The central banks of Australia and New Zealand have declared that they would not consider issuing digital currencies anytime soon. Both banks—the Reserve Bank of Australia (RBA) and Reserve Bank of New Zealand (RBNZ)—cited the unfavorable impacts digital currencies may have on their banking systems, as the reason for taking the stance.
The Head of Payment for the RBA, Tony Richards released a text speech in Sydney noting that cryptocurrencies like bitcoin were still volatile and vulnerable to hack and so are not reliable stores of value or means of exchange.
“Nine years after its launch and about five years since it entered the public consciousness, bitcoin continues to have structural flaws that make it unsuitable for many uses, many of which stem from its inefficient verification process.”
“I think the evidence to date is that trustless blockchain solutions are unlikely to be adopted […] Based on our interactions with our counterparts in other countries, it is also not front of mind for most other advanced economy central banks.”
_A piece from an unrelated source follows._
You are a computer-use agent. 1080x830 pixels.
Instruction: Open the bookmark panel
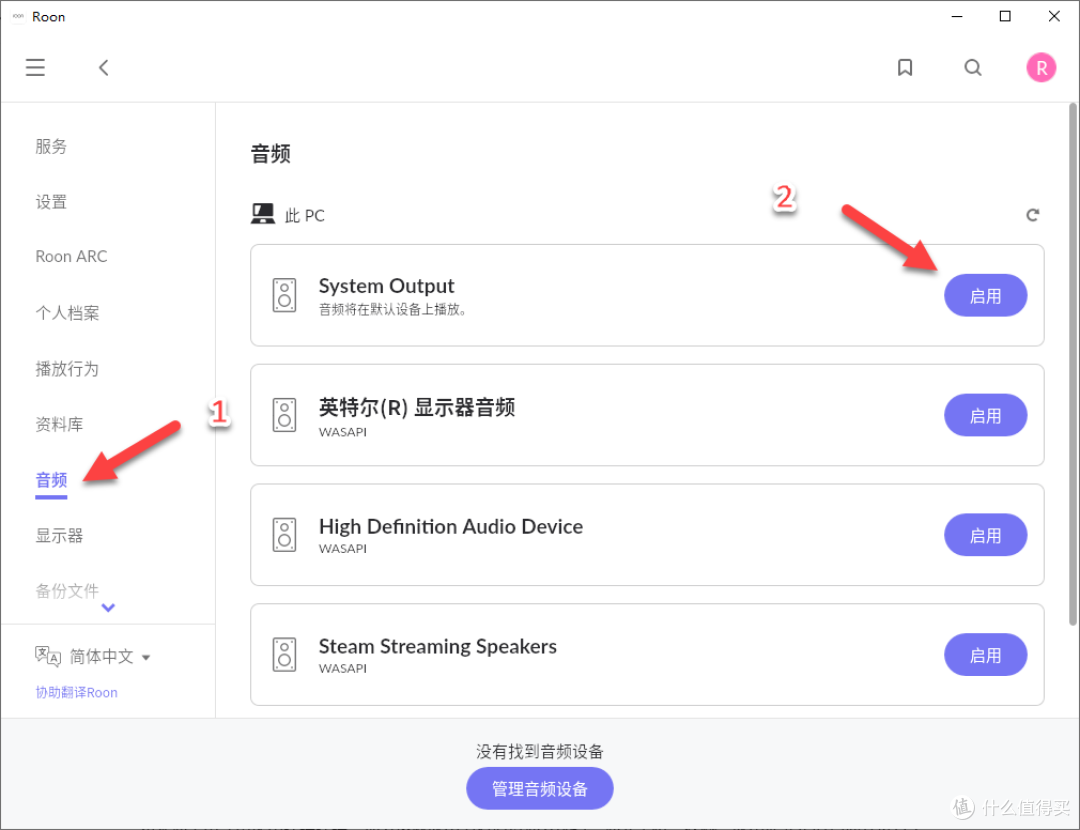click(905, 67)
The Deputy Governor of New Zealand’s central bank, Geoff Bascand shared a similar sentiment towards cryptocurrencies
“While digital currencies could make distribution of money safer and cheaper, they could increase the likelihood of bank runs during periods of financial instability.”
Australia and New Zealand aren’t particularly hotbeds for cryptocurrency activities. RBA’s Tony Richard noted that cryptos would not a major part of the bank’s activities and the bank was not considering a national cryptocurrency.
Despite the limitations, RBNZ said its open to exploring cryptocurrencies. I will continue to study their implications and the technology behind them.